“Your smartphone likes message-based information. It doesn’t handle long, endless scrolling of data very well. So, the first thing we looked at is how do we disaggregate information and then put it back together?”
In January 2007, Steve Jobs introduced the first iPhone and boasted that his company, Apple, intended nothing less than to reinvent the phone. A decade later, devices like the iPhone make it possible to access the internet using mobile phone networks and touchscreen technology. In 2017, smartphones rule the world.
The speed of technological development at the beginning of the 21st century has outpaced our human ability to absorb the change. We have landed in a new world and have barely begun to explore it.
But like any environment, the smartphone world has rules – rules that publishers must learn, says Maxwell Riggsbee, chief product officer at Gadget Software, a mobile publishing platform developer. The new reading that is coming to dominate our media world, he says, must be complemented by a new kind of publishing that helps readers discover information in a blizzard of data.
“This medium has really changed the way in which users – readers – interact with content. Perhaps the biggest thing here is selectivity – our ability to pick out the pieces that we want [to read], perhaps at times even share those pieces or organize them in a new way, and deliver them out to an audience that we ourselves may be creating. This bidirectional nature and always-on connectivity of the smartphone is really changing our relationship with content,” Riggsbee says.

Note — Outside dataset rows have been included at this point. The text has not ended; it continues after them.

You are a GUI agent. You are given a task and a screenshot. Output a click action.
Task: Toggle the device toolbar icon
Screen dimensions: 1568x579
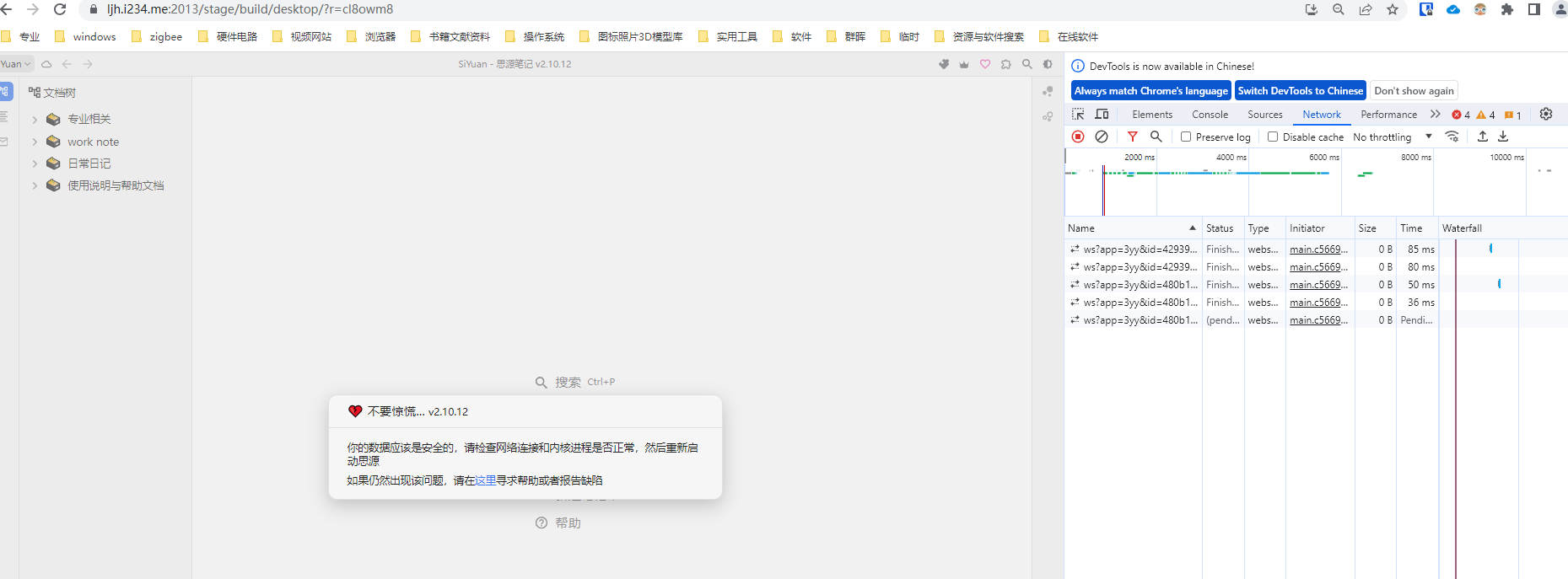click(1102, 115)
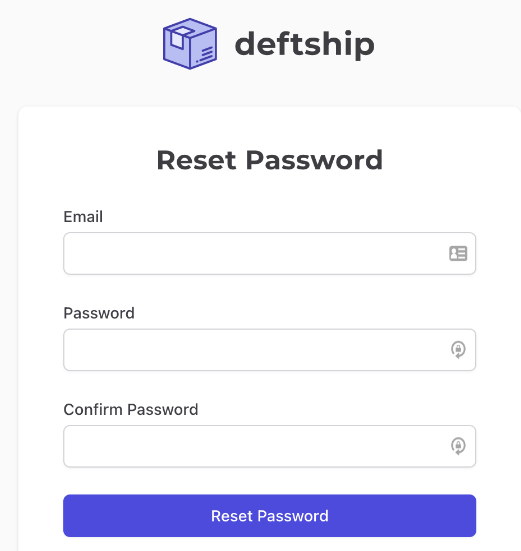Click the word Confirm in the bottom label
521x551 pixels.
93,409
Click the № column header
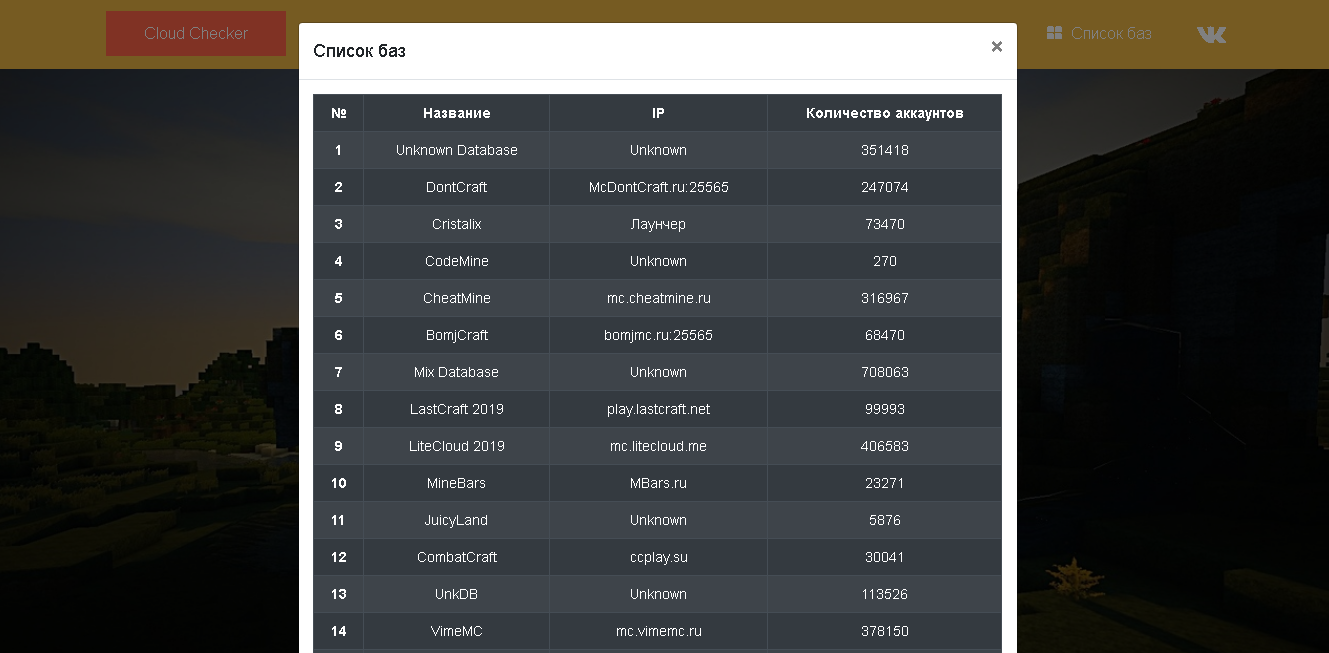The width and height of the screenshot is (1329, 653). click(x=338, y=113)
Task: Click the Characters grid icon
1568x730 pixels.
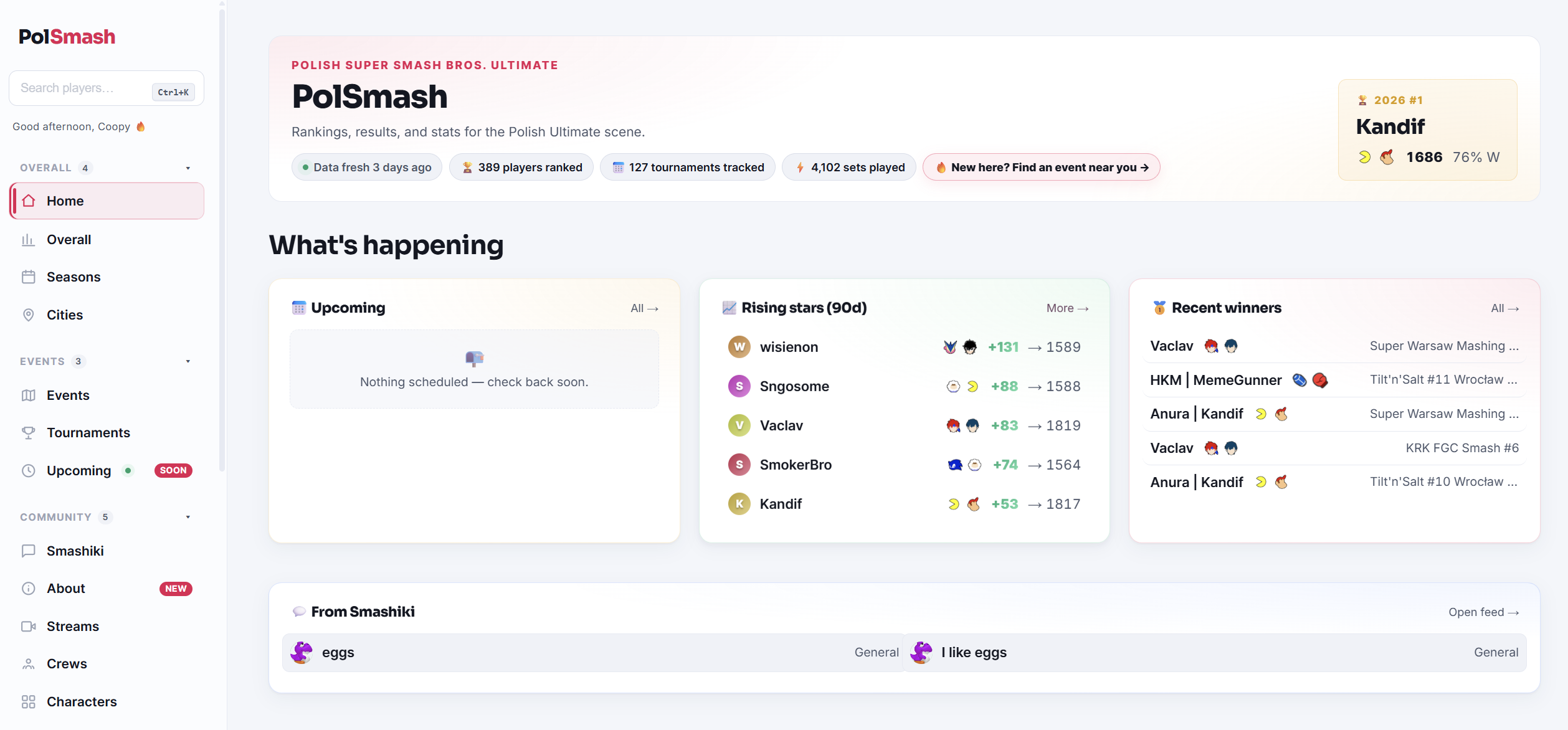Action: (29, 702)
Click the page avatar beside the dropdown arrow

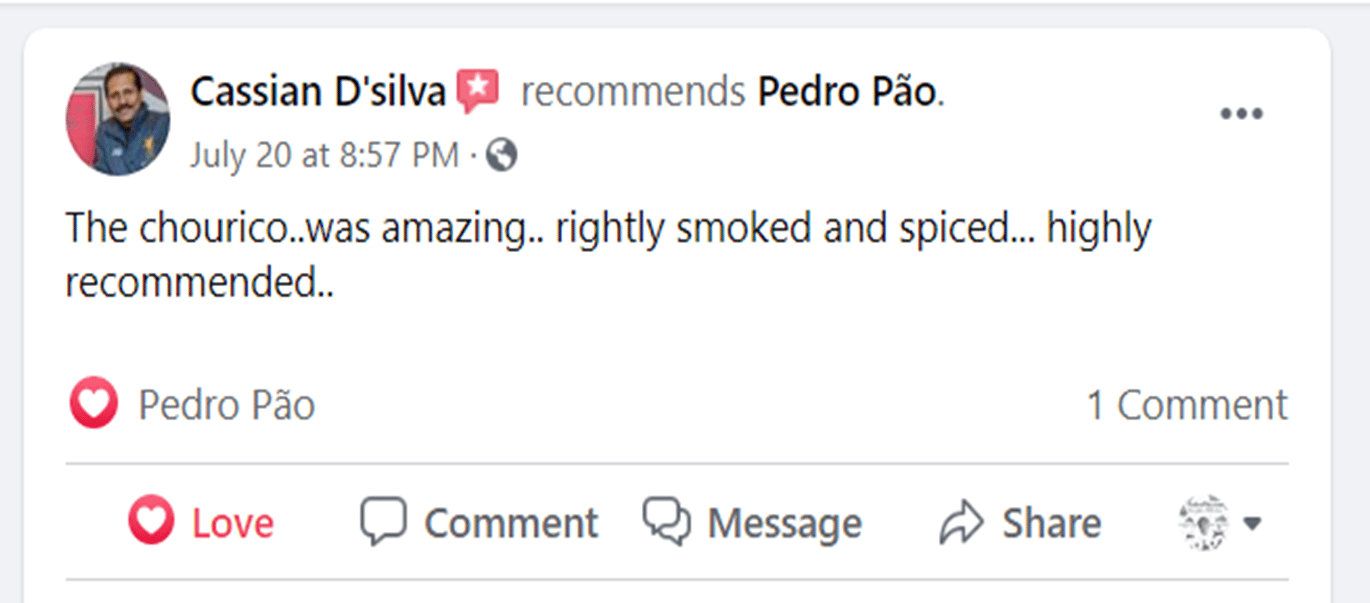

“When we decided to take on this mission to understand how to bring dense or complex content to the smartphone, the first question we had to ask ourselves is, ‘How does the smartphone even want to interact with that?’ The conclusion we came to is that it really wants to work in very small, atomic pieces,” he tells CCC’s Chris Kenneally. “Your smartphone likes message-based information. It doesn’t handle long, endless scrolling of data very well. So, the first thing we looked at is how do we disaggregate information and then put it back together?”